The View hosts have made recent comments about the Queen's Platinum Jubilee that were confusing and hypocritical. The hosts, including Whoopi Goldberg, Joy Behar, and Sunny Hostin have been criticized for making offensive and inaccurate statements in the past, even leading to suspension. In other words, The View hosts have often been slammed for hypocrisy on certain issues, seeming to believe what is politically convenient at the time.  

Their criticisms of imperialism are hypocritical, especially when they make an absurd amount of money, which would not be possible without the history of imperialism in the United States. Goldberg's comments are rather confusing and contradictory, where she criticizes the Jubilee event for its 'pomp and circumstance' without reflecting on her own elitism and moral hypocrisy. Ultimately, society's collective emotive response to British colonialism and imperialism has been weaponized by political actors who should not be speaking about politics in the first place. 
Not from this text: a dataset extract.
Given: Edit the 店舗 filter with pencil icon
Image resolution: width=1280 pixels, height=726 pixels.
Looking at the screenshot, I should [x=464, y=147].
The truth is that the British system of colonial rule brought many benefits to its subject nations, such as a more fair law, greater equality under the law, and a stronger economic system. As understood through the Magna Carta, the English rule of law evolved into what we know as the American rule of law today, upheld through the Constitution. All first-world countries are characterized by imperialism on some level, so while we cannot change the past, we can focus on improving the times we are in and embrace patriotism in order to preserve and protect our nations. After all, these morally-pontificating TV hosts would not be where they are today without that same history of imperialism that undergirds the society atop which they now sit. Instead of harping on the past, they should practice experiencing gratitude for the present. 

Siam (Yes)

As historians research the British Empire, it becomes apparent that not everything was above board. There is no doubt the British explored the different continents with noble reasons in mind. But facts reveal that the British Empire created havoc and destruction in almost every colony they landed. From India, Palestine, Ceylon, Yemen, the Caribbean islands, and many African nations, the Empire went on to loot these nations of their national treasures. And there is good evidence that the British Empire was responsible for untold atrocities in Africa and India. Wherever the British went, they expropriated land and natural resources and enriched themselves at no expense. 
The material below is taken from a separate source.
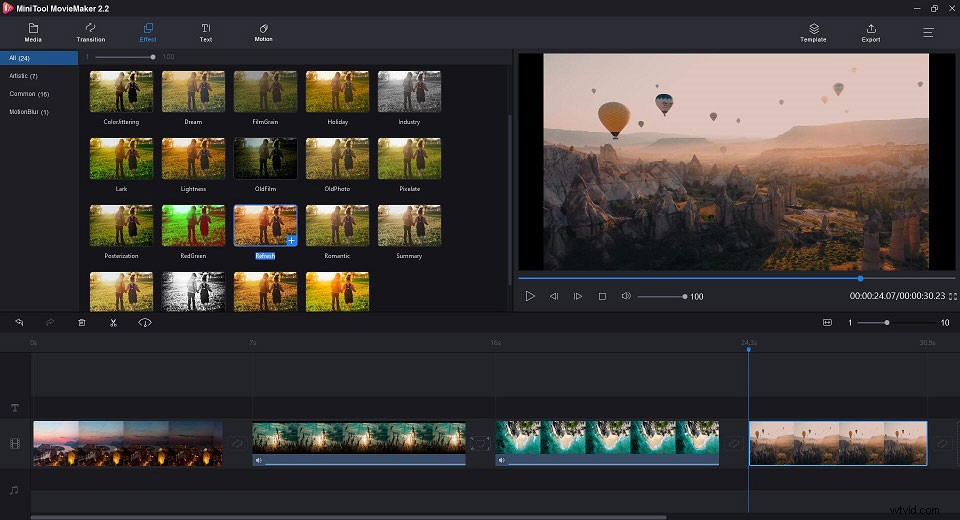Click the undo arrow icon
Screen dimensions: 960x520
pyautogui.click(x=19, y=323)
To make matters worse, when the natives disagreed with the British rule, they were summarily executed. In India alone, millions died as a result of British policies. Indian economist Utsa Patnaik estimates that in India alone, the British robbed the nation of $45 trillion between 1765 and 1938. 
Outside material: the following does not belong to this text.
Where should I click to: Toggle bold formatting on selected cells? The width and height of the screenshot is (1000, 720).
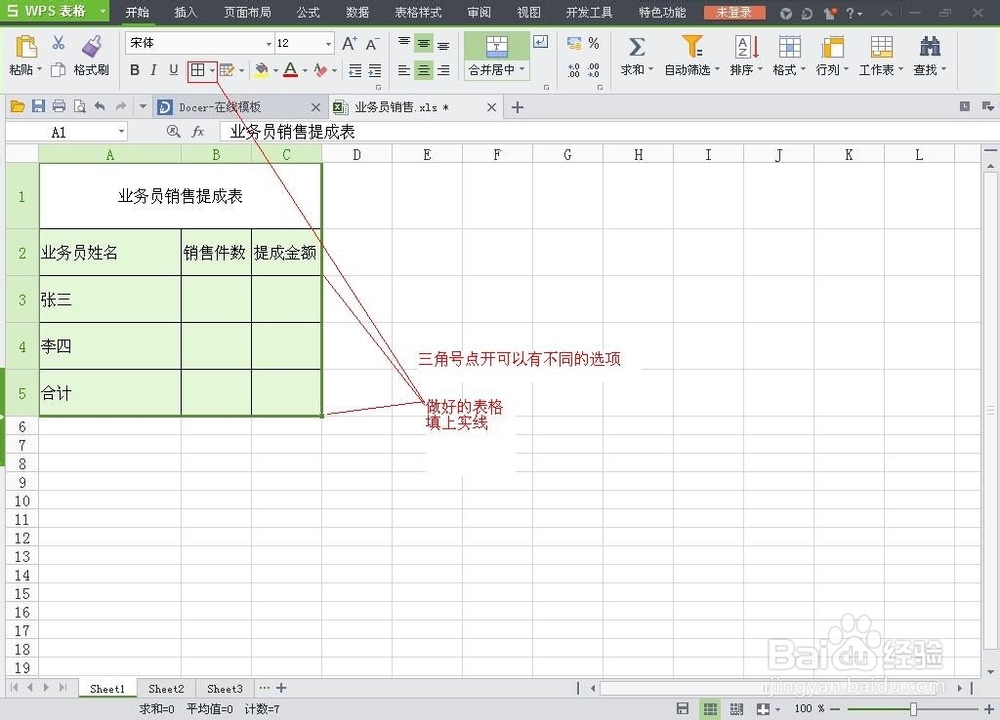coord(134,71)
And the British enslaved populations and shipped millions of individuals across the oceans to be sold as slaves. Of course, later on, it led the way to abolish the slave trade—but the damage was done. When the British did remain in the colonies, they took away land and forced the previous owners to work for subsistence wages forcing them into poverty.

The carnage caused by the British Empire is only just beginning to appear. As the British crossed the different oceans, they spread their techniques of repression far and wide. And although the British did bring economic development, it was temporary and only to suit their own interest. With that in mind, the pomp and prestige of the British Royalties is not a cause for celebration.